Gebäudeversicherung: Nur einer hat den Schaden – müssen alle den Selbstbehalt zahlen?
Die Beiträge Ihrer Gebäudeversicherung sind hoch und natürlich sind Sie und Ihre Miteigentümer froh, wenn Sie diese durch die Vereinbarung eines Selbstbehalts im Schadenfall senken können. Kommt es dann allerdings zu einem Schaden in nur einer Sonder- oder Teileigentumseinheit, ist Ärger vorprogrammiert. Die meisten Ihrer Miteigentümer werden es nämlich nicht einsehen, warum sie dann den Selbstbehalt mittragen sollen. Der BGH hat in einer aktuellen Entscheidung geklärt, wer in einem solchen Schadenfall den Selbstbehalt zu tragen hat (Urteil v. 16.09. 22, Az. V ZR 69/21).

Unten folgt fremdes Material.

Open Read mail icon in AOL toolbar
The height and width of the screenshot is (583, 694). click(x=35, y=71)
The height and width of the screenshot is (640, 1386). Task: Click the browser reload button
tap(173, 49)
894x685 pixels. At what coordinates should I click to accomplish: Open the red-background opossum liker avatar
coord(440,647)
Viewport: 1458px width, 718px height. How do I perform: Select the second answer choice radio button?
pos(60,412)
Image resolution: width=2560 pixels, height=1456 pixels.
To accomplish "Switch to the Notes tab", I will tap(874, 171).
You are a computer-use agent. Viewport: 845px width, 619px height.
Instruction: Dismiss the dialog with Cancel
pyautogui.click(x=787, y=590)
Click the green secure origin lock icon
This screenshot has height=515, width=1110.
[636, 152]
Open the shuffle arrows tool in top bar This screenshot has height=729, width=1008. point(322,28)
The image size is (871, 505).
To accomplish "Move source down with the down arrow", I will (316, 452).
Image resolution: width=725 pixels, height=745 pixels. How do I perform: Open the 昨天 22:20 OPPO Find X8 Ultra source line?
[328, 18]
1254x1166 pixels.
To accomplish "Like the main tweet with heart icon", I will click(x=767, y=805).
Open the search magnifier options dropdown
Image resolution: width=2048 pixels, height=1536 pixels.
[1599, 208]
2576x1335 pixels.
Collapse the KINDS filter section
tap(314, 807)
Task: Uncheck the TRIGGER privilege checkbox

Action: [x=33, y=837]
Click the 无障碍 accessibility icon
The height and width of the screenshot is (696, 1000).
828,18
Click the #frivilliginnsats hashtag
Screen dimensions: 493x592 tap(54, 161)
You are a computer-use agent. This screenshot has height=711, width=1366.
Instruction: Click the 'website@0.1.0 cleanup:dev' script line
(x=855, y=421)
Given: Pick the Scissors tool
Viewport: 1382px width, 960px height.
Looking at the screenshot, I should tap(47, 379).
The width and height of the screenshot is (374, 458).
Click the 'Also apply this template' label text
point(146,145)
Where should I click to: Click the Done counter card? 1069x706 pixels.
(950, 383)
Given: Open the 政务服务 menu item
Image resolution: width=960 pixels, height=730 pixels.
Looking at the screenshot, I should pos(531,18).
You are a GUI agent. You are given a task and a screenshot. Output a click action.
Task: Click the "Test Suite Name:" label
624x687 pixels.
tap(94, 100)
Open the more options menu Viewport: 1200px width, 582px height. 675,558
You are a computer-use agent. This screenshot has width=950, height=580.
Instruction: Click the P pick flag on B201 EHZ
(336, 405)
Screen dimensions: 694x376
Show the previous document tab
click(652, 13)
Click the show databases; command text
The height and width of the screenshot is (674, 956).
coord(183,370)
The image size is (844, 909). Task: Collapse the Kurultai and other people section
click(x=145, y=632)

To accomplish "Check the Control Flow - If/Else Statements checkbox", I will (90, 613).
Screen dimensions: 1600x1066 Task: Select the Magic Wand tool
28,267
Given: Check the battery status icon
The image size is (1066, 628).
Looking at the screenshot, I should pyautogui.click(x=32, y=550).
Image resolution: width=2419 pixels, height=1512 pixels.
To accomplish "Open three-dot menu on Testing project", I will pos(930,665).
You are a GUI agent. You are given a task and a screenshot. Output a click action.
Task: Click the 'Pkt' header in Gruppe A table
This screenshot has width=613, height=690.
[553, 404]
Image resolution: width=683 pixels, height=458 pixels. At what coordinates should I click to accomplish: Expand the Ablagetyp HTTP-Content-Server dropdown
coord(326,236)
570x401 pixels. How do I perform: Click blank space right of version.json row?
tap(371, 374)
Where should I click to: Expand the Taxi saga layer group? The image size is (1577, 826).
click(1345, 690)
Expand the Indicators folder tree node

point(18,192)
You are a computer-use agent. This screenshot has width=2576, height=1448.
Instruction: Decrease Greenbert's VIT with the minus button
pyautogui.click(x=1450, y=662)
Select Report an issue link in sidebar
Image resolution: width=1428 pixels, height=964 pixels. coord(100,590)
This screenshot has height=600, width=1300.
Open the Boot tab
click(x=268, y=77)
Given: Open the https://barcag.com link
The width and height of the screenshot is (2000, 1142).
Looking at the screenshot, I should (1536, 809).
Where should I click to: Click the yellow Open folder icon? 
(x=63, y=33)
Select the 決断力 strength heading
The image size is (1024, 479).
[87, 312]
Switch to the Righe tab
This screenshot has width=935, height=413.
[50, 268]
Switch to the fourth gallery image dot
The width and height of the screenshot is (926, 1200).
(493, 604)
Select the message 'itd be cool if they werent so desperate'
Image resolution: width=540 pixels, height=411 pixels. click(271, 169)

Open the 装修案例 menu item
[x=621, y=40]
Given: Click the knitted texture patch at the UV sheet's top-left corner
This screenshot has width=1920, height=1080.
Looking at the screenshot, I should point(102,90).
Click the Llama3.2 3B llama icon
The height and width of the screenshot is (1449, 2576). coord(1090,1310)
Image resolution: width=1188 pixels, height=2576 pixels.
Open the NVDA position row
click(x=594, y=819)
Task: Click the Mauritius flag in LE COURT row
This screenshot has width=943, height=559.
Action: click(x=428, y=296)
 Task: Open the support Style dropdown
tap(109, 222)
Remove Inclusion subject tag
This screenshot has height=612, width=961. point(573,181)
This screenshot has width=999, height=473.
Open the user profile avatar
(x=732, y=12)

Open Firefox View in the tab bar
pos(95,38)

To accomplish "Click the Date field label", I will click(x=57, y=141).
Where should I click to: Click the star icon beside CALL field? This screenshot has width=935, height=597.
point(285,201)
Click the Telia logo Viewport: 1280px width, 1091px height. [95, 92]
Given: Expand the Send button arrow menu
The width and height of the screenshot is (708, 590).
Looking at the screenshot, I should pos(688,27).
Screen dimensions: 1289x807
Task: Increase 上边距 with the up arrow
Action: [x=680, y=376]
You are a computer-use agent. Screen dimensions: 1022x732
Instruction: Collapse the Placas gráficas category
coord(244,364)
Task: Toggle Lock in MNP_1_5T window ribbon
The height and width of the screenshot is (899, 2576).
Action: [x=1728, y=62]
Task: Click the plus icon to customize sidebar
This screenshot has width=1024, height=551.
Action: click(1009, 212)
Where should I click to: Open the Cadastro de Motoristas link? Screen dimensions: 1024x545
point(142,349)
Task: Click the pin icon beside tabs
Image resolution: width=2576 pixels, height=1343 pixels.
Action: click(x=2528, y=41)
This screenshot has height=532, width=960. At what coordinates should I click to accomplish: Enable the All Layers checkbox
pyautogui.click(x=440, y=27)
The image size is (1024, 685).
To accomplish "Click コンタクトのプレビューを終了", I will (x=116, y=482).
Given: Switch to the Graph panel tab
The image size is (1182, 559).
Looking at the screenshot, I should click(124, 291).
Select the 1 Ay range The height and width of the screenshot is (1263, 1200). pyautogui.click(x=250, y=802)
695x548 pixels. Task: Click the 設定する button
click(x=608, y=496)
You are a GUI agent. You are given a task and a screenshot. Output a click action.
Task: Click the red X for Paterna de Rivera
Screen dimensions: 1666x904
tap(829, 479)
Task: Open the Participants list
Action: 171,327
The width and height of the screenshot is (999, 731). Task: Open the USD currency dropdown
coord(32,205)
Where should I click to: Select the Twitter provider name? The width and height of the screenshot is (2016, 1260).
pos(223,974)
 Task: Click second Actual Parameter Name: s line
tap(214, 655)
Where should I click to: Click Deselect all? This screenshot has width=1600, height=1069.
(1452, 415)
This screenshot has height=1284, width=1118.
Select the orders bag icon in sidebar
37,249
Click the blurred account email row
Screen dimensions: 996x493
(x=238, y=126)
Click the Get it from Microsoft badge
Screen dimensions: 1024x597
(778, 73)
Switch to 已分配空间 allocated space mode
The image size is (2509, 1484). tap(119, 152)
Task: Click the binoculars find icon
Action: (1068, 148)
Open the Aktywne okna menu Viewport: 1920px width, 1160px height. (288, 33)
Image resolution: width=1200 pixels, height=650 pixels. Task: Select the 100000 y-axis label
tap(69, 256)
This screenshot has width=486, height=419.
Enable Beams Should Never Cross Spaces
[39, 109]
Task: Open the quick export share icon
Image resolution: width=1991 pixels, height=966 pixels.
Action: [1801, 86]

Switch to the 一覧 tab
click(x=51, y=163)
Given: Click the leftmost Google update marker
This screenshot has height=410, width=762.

Leitungswasserschaden – Selbstbehalt wurde auf alle verteilt
Im entschiedenen Fall traten in einigen Wohnungen einer Eigentümergemeinschaft wegen mangelhafter Leitungen immer wieder Wasserschäden auf. Diese verursachten allein im Jahr 2018 Kosten von ca. 85.000 €, die abzüglich eines Selbstbehalts von der Gebäudeversicherung beglichen wurden. Aufgrund der Schadenhäufigkeit betrug der Selbstbehalt inzwischen 7.500 € pro Schadenfall.
Die Verwalterin legte die Kosten der Schadenbeseitigung jeweils unter Abzug der Versicherungsleistung nach Miteigentumsanteilen auf die Eigentümer um. Der Anteil einer Teileigentumseinheit war wegen ihres hohen Flächenanteils besonders hoch, obwohl dort noch nie ein Wasserschaden aufgetreten war. Daher verlangten die Eigentümer dieser Einheit nun mit einer Beschlussersetzungsklage eine von der bisherigen Praxis abweichende Verteilung des Selbstbehalts. Dieser sollte künftig nur von den Eigentümern getragen werden, deren Wohn- bzw. Teileigentumseinheit von einem Schaden betroffenen waren.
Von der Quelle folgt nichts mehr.